### Records
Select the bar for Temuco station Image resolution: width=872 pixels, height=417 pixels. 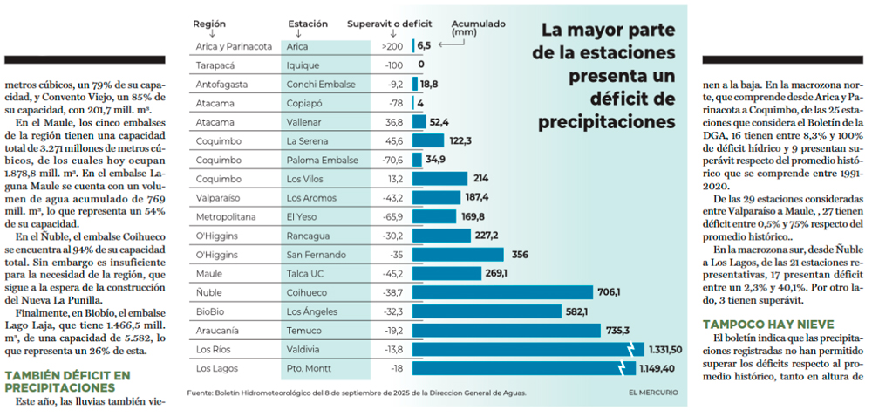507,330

--

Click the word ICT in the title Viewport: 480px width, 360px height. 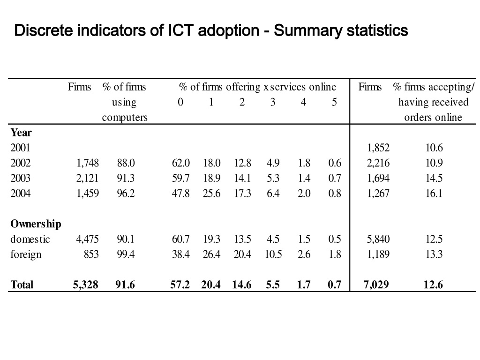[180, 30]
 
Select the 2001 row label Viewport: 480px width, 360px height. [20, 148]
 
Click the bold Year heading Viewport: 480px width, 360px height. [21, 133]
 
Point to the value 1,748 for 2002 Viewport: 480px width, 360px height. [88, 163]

### Task objective
Return the part of the listing that opens with the line containing "Click the bold" and closes with the line containing "Point to the", keeping every line identical to the original.

### Answer to this task
Click the bold Year heading Viewport: 480px width, 360px height. [21, 133]
 
Point to the value 1,748 for 2002 Viewport: 480px width, 360px height. [88, 163]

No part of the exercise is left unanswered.